Overton is the co-founder and artistic director of the performing arts organization Opera Noire of New York. It was created to empower African-American artists. He originally debuted with the SFO in 2009 as Frazier in Porgy and Bess. It was his first time inside a prison. “I’m blown away a bit,” he said. “All the guys are friendly and appreciable.”
Every song drew rounds of applause from the audience. The show continued with Brown and Lett singing a duet on Sull’Aria from The Marriage, by Mozart, accompanied by Greenberg on the piano playing arpeggios and melodic phrases as these ladies alternated stanzas.
Later, Overton and Brown performed the duet “Bess, you is my woman,” from Porgy and Bess. “It’s a song about unfinished love,” said Brown. “Morning time, and evening time, and summer time, and winter time …” the duet sang, complementing each other with their baritone and soprano voices testing the listening range of the human ear. Greenberg’s rendition of George Gershwin on the piano made it all real.

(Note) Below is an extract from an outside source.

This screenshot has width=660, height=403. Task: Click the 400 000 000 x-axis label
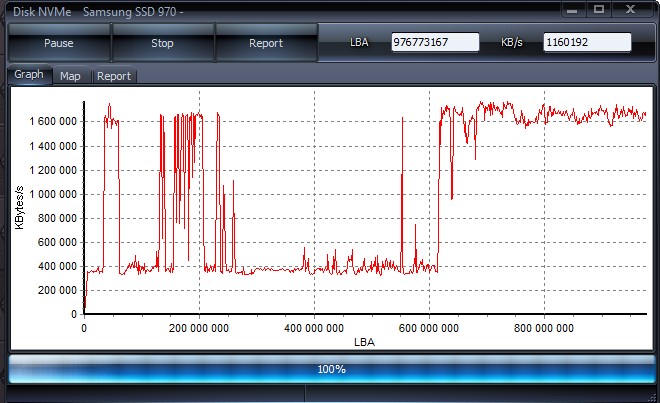pos(314,328)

Then, Brown, Bridges and Overton sang “Soave s’il vento,” an Italian piece by Mozart from Cosí fan tutte. It’s a song about two women who believe their lovers are going off to war. But their men have faked their deployment to spy on the women to see if they’ll remain faithful. The women don’t.
Lett and Bridges sang “Flower duet” from Lakmé, a song written at a time when people were fascinated with Eastern culture. “You’ve probably heard this piece in movie and soundtracks,” said Bridges. “It’s also been used in video games.” The song was arranged like a suite of music. Several times when it appeared to end, it started anew and the women kept singing.

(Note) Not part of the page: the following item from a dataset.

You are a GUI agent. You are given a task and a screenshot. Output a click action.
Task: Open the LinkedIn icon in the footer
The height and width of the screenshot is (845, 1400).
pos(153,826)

Soloman returned to sing “Old Man River” from Showboat, a familiar piece of music for the audience after the soaring flight with opera.
“We’re honored to be here and have the opportunity to give back,” said Howard. “You’re special to us and important.”
One inmate remarked that Howard sounds like Paul Robeson. “He was a constant inspiration,” replied Howard, who then graciously gave a special thanks to inmate Stephen Pascascio, who worked the mixing console.
The audience gave a standing ovation and cheers as the SFO returned to the stage at the end of the performance. They all held hands and took a bow before the audience.
During a short question and answer gathering after the performance, members of the SFO discussed some of their favorite music.
“I love listening to jazz,” said Greenberg. Lett said she listens to a lot of “terrible pop.” Howard said he listens to jazz and Cuban music. Brown and Bridges said they listen to music ranging from Marvin Gaye, Earth Wind & Fire to hip-hop, gospel and country. “Hip-hop gives me my hype,” one of them said, adding, “You need hype to perform opera.”
“I’m hoping we can do this next year,” said Steve Harris, CEO of San Quentin Health Care Services. “So, if you want them to come back, give them another round of applause.” The audience stood and applauded in the affirmative.
After the performance, the group toured the prison. Their first stop was the old dungeon, then past the medical building, library and inside North Block where they saw inmates going about their daily lives. The building holds more than 700 men, five tiers up. From there, they walked by Condemned Row, the commissary and the kitchen, stopping inside the south dining hall to view the historic murals painted by former inmate Afredo Santos when he was incarcerated in the 1950s.
“The murals are amazing,” said Brown. “I wish we could see more.” It was also her first time inside a prison. “I feel like our music should be accessible to everybody. I’m impressed with the CEO (Harris) and all the programs. This is a model for a place of rehabilitation, so I’m hopeful.” She works with parents and children to reduce the school-to-prison pipeline. “I feel blessed to be involved.”
“It’s been really nice,” said Bridges. “I think it dispelled a lot of our beliefs about prison.”